By Shinichi Saoshiro
TOKYO (Reuters) - Asian shares and the dollar rose on Tuesday as tensions in Ukraine were eclipsed by a strong night on Wall Street, with Indian equities rallying hard on hopes an election victory for the business-friendly opposition party would spur a revival in the region's third-biggest economy.
MSCI's broadest index of Asia-Pacific shares outside Japan advanced 0.6 percent and Tokyo's Nikkei gained 1.9 percent.
The Dow and S&P 500 hit record closing highs on Monday, as strong corporate results and an improving economic outlook spurred a broad rally on Wall Street.
Indian shares rose 0.9 percent to hit a new record high, boosted by exit polls predicting India's business-friendly opposition party winning in the world's biggest ever elections.
Still, analysts warn against exuberance as exit polls by media organisations have proven unreliable in the past. The actual results for India's five-week long elections will be out on Friday.
"A lot of expectation-based flows have come through. Looking through the noise, if the base scenario (opposition majority) happens, two things change structurally - first, you get a pro-investment government and one that is focused on infrastructure," said Salman Ahmed, global fixed income strategist for Lombard Odier Investment Managers in London.
Moreover, "a strong government that understands the need for infrastructure should be able to get reforms in place and put in place the conditions for long-term growth," Ahmed said.
Equity markets have so far brushed off a weekend referendum in Ukraine, where pro-Moscow rebel organizers said nearly 90 percent had voted in favour of self-rule, possibly inflaming the conflict.
"Investors are so far taking (Russian President Vladimir) Putin at his word that eastern Ukraine will not be repeat performance of Crimea and don't seem too concerned about the next round of US/EU sanctions given the weakness of those offered to date," Jasper Lawler, market analyst at CMC Markets, wrote in a note to clients.
"With Donetsk now officially asking to join Russia, Putin's diplomacy will be fully put to the test," Lawler added.
The markets are also likely to be focused on industrial production and retail sales data from China expected later on Tuesday. Weak readings could depress risk-sentiment, though they may also fuel expectations for further stimulus measures from Beijing.
China's economy is growing at its slowest pace in decades, with recent data suggesting a challenging outlook over the next year.
The dollar brushed a one-week high of 102.25 yen, helped by higher U.S. Treasury yields on investor caution ahead of a slew of data this week that could paint a brighter economic picture.
The euro remained on the defensive at $1.3755, stuck close to a one-month low of $1.3745 hit on Friday after European Central Bank President Mario Draghi fired a verbal warning against the common currency's recent gains.
The benchmark 10-year U.S. Treasury note yielded 2.66 percent after hitting 2.67 percent on Monday, its highest since May 2.

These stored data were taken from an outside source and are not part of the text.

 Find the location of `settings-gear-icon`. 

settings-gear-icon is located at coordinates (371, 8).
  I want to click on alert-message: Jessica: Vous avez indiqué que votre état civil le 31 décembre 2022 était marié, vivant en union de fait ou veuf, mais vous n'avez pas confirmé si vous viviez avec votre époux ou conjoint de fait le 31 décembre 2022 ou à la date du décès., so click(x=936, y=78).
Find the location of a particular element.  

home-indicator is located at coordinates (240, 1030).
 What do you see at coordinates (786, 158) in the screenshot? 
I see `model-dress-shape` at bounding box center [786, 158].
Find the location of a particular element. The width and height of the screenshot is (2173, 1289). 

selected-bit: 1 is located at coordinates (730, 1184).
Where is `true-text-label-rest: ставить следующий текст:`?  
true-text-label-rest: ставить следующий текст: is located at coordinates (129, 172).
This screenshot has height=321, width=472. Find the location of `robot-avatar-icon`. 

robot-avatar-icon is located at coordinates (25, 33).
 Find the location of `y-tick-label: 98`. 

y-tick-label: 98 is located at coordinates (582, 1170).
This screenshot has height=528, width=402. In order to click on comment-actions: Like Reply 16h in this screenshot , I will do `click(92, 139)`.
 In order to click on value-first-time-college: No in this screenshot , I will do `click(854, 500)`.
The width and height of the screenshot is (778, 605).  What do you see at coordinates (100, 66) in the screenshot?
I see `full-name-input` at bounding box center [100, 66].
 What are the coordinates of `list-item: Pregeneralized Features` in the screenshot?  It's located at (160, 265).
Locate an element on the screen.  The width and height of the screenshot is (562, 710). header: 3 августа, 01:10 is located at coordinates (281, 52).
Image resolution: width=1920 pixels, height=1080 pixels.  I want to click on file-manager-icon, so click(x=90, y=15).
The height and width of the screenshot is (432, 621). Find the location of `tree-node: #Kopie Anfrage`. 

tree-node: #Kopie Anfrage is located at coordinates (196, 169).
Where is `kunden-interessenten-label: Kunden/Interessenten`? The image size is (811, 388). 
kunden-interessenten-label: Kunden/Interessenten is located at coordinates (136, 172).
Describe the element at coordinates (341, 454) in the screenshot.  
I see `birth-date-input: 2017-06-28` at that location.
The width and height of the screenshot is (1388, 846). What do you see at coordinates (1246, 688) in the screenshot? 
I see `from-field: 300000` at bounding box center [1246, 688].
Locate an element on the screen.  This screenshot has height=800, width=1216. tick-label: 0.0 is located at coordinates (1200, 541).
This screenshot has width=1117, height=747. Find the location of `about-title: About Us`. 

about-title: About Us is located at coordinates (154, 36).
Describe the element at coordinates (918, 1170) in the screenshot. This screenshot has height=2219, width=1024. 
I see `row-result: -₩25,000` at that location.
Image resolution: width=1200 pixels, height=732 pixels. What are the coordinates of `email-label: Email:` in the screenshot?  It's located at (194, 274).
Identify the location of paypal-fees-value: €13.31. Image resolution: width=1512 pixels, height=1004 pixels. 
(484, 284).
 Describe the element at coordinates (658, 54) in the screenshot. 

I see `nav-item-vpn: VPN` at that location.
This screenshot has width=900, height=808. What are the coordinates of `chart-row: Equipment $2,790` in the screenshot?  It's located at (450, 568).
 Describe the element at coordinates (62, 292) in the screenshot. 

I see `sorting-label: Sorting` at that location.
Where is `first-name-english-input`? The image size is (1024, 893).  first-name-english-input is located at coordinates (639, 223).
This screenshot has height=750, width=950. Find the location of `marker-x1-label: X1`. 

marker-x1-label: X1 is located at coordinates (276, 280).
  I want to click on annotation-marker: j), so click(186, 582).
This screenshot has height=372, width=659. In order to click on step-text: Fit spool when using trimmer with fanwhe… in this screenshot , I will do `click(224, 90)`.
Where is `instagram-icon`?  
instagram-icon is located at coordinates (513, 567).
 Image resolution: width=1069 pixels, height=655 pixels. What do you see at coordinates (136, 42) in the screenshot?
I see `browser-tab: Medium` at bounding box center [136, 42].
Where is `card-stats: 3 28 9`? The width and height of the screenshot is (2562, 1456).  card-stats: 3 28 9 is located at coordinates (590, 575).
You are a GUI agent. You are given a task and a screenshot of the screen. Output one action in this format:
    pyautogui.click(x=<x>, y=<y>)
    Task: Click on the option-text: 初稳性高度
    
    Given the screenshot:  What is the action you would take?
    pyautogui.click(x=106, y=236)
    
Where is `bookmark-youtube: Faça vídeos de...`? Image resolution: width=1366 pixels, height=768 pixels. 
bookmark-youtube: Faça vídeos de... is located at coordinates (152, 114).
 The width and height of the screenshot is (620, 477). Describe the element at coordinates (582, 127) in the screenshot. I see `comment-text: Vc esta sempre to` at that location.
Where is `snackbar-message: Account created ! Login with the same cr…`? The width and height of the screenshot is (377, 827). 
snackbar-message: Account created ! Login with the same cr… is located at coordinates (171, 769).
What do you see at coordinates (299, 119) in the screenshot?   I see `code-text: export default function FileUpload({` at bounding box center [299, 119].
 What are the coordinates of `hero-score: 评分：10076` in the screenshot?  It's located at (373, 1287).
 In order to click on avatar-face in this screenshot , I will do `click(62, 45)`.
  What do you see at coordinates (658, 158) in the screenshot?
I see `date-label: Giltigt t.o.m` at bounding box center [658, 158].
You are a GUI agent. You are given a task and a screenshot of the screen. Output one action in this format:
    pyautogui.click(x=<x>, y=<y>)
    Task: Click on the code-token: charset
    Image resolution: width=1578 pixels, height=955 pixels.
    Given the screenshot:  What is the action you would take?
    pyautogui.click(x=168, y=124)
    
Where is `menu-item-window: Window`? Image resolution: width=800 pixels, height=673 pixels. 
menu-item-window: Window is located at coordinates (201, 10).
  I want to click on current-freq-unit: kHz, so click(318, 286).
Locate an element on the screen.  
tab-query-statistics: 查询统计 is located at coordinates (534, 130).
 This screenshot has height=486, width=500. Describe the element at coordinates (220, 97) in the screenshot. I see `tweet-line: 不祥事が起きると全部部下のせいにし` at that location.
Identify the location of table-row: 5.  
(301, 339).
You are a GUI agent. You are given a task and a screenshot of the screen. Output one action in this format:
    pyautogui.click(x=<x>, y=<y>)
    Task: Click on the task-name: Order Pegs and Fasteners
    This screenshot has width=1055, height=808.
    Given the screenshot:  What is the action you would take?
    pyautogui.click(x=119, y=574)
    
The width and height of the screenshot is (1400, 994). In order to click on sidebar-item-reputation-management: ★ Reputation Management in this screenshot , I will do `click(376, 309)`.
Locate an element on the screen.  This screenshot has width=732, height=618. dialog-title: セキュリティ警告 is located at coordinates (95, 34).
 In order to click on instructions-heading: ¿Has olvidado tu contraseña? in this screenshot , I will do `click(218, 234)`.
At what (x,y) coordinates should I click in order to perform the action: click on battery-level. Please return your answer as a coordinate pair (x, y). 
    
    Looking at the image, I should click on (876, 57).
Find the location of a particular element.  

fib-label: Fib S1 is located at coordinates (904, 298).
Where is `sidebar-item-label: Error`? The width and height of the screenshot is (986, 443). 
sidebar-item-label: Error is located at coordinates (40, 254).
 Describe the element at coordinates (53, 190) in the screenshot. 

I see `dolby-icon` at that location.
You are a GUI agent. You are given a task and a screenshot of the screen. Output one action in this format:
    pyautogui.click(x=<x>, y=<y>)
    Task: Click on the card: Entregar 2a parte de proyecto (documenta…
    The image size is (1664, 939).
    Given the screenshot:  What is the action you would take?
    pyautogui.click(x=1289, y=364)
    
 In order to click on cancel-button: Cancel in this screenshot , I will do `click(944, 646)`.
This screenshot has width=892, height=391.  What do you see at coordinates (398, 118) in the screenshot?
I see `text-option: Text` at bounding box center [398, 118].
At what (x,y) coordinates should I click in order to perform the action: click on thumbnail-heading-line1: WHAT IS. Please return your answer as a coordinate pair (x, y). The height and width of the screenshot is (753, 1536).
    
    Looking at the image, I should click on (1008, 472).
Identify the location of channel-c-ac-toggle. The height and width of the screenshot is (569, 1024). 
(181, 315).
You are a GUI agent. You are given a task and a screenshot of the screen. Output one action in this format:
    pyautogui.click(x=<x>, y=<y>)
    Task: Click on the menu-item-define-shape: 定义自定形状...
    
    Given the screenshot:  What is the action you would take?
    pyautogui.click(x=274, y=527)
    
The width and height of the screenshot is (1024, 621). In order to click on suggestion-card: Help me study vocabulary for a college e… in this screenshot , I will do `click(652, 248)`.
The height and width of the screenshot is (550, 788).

The oil market remained a little more sensitive to tensions in the Ukraine, with U.S. crude steady at $100.54 a barrel after gaining 60 cents on Monday.
Three-month nickel on the London Metal Exchange surged to $21,625 a tonne - its highest since February 2012, as the threat of tougher Western sanctions on the world's biggest producer Russia compounded concerns about Indonesia's ban on unprocessed ore exports.
LME copper stayed within range of a two-month peak hit Monday on top copper consumer China's pledge last week to push ahead with a broad range of capital market reforms and on growing worries about dwindling global exchange inventories.